● **TASK TO CARRY OUT**: Without a single alteration, write the listing out again.

★ ★ ★ ★ ★

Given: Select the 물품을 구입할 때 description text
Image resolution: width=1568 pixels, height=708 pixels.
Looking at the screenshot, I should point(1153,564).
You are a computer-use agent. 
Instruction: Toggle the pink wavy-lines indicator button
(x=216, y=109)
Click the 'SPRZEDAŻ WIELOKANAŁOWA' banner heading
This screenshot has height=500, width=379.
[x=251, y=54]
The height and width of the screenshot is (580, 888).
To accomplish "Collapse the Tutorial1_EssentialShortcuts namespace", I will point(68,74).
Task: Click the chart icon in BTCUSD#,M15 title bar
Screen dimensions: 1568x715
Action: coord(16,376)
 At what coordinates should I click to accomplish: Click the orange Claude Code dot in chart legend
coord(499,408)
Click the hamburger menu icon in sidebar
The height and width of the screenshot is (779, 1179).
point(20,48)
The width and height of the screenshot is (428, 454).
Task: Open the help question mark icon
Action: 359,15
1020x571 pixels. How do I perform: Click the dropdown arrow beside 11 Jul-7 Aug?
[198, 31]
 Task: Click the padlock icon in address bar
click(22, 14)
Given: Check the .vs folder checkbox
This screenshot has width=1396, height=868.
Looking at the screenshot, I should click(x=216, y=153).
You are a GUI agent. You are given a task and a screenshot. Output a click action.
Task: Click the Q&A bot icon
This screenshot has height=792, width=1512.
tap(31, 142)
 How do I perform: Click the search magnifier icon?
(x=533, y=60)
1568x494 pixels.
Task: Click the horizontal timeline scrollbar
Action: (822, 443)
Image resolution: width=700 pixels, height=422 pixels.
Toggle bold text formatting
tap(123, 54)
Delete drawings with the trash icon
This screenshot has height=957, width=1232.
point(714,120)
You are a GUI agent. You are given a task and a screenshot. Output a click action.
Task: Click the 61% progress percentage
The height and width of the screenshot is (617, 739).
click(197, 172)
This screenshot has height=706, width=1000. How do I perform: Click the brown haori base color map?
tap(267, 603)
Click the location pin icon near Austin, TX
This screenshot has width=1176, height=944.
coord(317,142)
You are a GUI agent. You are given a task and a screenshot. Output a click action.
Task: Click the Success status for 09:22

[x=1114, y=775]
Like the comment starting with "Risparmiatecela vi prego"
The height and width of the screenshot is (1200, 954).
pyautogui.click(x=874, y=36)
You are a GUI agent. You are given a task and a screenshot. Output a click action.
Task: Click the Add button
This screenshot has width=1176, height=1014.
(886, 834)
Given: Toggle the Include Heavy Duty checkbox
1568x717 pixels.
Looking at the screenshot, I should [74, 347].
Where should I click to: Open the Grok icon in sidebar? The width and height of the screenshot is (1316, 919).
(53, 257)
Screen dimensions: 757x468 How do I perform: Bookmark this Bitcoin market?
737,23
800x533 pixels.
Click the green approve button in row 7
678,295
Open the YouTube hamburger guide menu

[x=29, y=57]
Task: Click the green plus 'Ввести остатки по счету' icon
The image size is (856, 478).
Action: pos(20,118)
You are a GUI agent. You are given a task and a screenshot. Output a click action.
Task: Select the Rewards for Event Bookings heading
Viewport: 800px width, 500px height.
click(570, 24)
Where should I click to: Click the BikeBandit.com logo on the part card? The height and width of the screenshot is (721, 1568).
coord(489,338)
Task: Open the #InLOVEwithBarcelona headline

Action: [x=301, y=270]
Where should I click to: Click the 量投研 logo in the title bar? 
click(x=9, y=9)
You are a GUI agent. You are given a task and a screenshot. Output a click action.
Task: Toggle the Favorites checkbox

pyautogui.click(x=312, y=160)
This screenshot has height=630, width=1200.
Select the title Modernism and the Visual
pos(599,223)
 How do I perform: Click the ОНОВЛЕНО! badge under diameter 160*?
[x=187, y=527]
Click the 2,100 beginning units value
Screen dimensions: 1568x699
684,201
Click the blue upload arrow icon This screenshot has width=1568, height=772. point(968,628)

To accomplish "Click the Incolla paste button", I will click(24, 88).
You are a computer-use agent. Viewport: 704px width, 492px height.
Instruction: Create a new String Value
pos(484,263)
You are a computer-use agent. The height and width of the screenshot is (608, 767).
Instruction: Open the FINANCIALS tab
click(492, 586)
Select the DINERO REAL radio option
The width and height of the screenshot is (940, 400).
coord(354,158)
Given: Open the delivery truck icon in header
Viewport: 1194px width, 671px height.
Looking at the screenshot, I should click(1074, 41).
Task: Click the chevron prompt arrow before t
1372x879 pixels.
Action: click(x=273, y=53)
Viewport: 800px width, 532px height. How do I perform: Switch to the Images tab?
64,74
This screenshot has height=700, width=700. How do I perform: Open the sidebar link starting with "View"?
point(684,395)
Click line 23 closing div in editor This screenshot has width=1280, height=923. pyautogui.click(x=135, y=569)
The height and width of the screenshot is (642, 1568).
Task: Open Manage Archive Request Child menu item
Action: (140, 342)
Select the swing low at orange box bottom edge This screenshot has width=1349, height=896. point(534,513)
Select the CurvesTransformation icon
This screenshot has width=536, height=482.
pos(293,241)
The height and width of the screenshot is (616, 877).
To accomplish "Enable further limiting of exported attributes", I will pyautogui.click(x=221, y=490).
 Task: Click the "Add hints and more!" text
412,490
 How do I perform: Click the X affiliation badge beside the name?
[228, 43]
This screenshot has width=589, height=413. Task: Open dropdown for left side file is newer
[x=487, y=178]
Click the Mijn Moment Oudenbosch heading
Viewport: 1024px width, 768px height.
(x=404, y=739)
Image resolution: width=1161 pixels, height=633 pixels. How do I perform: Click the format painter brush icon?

★ ★ ★ ★ ★

● **ANSWER TO THE EXERCISE**:
Given: Select the 물품을 구입할 때 description text
Image resolution: width=1568 pixels, height=708 pixels.
Looking at the screenshot, I should point(1153,564).
You are a computer-use agent. 
Instruction: Toggle the pink wavy-lines indicator button
(x=216, y=109)
Click the 'SPRZEDAŻ WIELOKANAŁOWA' banner heading
This screenshot has height=500, width=379.
[x=251, y=54]
The height and width of the screenshot is (580, 888).
To accomplish "Collapse the Tutorial1_EssentialShortcuts namespace", I will point(68,74).
Task: Click the chart icon in BTCUSD#,M15 title bar
Screen dimensions: 1568x715
Action: coord(16,376)
 At what coordinates should I click to accomplish: Click the orange Claude Code dot in chart legend
coord(499,408)
Click the hamburger menu icon in sidebar
The height and width of the screenshot is (779, 1179).
point(20,48)
The width and height of the screenshot is (428, 454).
Task: Open the help question mark icon
Action: 359,15
1020x571 pixels. How do I perform: Click the dropdown arrow beside 11 Jul-7 Aug?
[198, 31]
 Task: Click the padlock icon in address bar
click(22, 14)
Given: Check the .vs folder checkbox
This screenshot has width=1396, height=868.
Looking at the screenshot, I should click(x=216, y=153).
You are a GUI agent. You are given a task and a screenshot. Output a click action.
Task: Click the Q&A bot icon
This screenshot has height=792, width=1512.
tap(31, 142)
 How do I perform: Click the search magnifier icon?
(x=533, y=60)
1568x494 pixels.
Task: Click the horizontal timeline scrollbar
Action: (822, 443)
Image resolution: width=700 pixels, height=422 pixels.
Toggle bold text formatting
tap(123, 54)
Delete drawings with the trash icon
This screenshot has height=957, width=1232.
point(714,120)
You are a GUI agent. You are given a task and a screenshot. Output a click action.
Task: Click the 61% progress percentage
The height and width of the screenshot is (617, 739).
click(197, 172)
This screenshot has height=706, width=1000. How do I perform: Click the brown haori base color map?
tap(267, 603)
Click the location pin icon near Austin, TX
This screenshot has width=1176, height=944.
coord(317,142)
You are a GUI agent. You are given a task and a screenshot. Output a click action.
Task: Click the Success status for 09:22

[x=1114, y=775]
Like the comment starting with "Risparmiatecela vi prego"
The height and width of the screenshot is (1200, 954).
pyautogui.click(x=874, y=36)
You are a GUI agent. You are given a task and a screenshot. Output a click action.
Task: Click the Add button
This screenshot has width=1176, height=1014.
(886, 834)
Given: Toggle the Include Heavy Duty checkbox
1568x717 pixels.
Looking at the screenshot, I should [74, 347].
Where should I click to: Open the Grok icon in sidebar? The width and height of the screenshot is (1316, 919).
(53, 257)
Screen dimensions: 757x468 How do I perform: Bookmark this Bitcoin market?
737,23
800x533 pixels.
Click the green approve button in row 7
678,295
Open the YouTube hamburger guide menu

[x=29, y=57]
Task: Click the green plus 'Ввести остатки по счету' icon
The image size is (856, 478).
Action: pos(20,118)
You are a GUI agent. You are given a task and a screenshot. Output a click action.
Task: Select the Rewards for Event Bookings heading
Viewport: 800px width, 500px height.
click(570, 24)
Where should I click to: Click the BikeBandit.com logo on the part card? The height and width of the screenshot is (721, 1568).
coord(489,338)
Task: Open the #InLOVEwithBarcelona headline

Action: [x=301, y=270]
Where should I click to: Click the 量投研 logo in the title bar? 
click(x=9, y=9)
You are a GUI agent. You are given a task and a screenshot. Output a click action.
Task: Toggle the Favorites checkbox

pyautogui.click(x=312, y=160)
This screenshot has height=630, width=1200.
Select the title Modernism and the Visual
pos(599,223)
 How do I perform: Click the ОНОВЛЕНО! badge under diameter 160*?
[x=187, y=527]
Click the 2,100 beginning units value
Screen dimensions: 1568x699
684,201
Click the blue upload arrow icon This screenshot has width=1568, height=772. point(968,628)

To accomplish "Click the Incolla paste button", I will click(24, 88).
You are a computer-use agent. Viewport: 704px width, 492px height.
Instruction: Create a new String Value
pos(484,263)
You are a computer-use agent. The height and width of the screenshot is (608, 767).
Instruction: Open the FINANCIALS tab
click(492, 586)
Select the DINERO REAL radio option
The width and height of the screenshot is (940, 400).
coord(354,158)
Given: Open the delivery truck icon in header
Viewport: 1194px width, 671px height.
Looking at the screenshot, I should click(1074, 41).
Task: Click the chevron prompt arrow before t
1372x879 pixels.
Action: click(x=273, y=53)
Viewport: 800px width, 532px height. How do I perform: Switch to the Images tab?
64,74
This screenshot has height=700, width=700. How do I perform: Open the sidebar link starting with "View"?
point(684,395)
Click line 23 closing div in editor This screenshot has width=1280, height=923. pyautogui.click(x=135, y=569)
The height and width of the screenshot is (642, 1568).
Task: Open Manage Archive Request Child menu item
Action: (140, 342)
Select the swing low at orange box bottom edge This screenshot has width=1349, height=896. point(534,513)
Select the CurvesTransformation icon
This screenshot has width=536, height=482.
pos(293,241)
The height and width of the screenshot is (616, 877).
To accomplish "Enable further limiting of exported attributes", I will pyautogui.click(x=221, y=490).
 Task: Click the "Add hints and more!" text
412,490
 How do I perform: Click the X affiliation badge beside the name?
[228, 43]
This screenshot has width=589, height=413. Task: Open dropdown for left side file is newer
[x=487, y=178]
Click the Mijn Moment Oudenbosch heading
Viewport: 1024px width, 768px height.
(x=404, y=739)
Image resolution: width=1161 pixels, height=633 pixels. How do I perform: Click the format painter brush icon?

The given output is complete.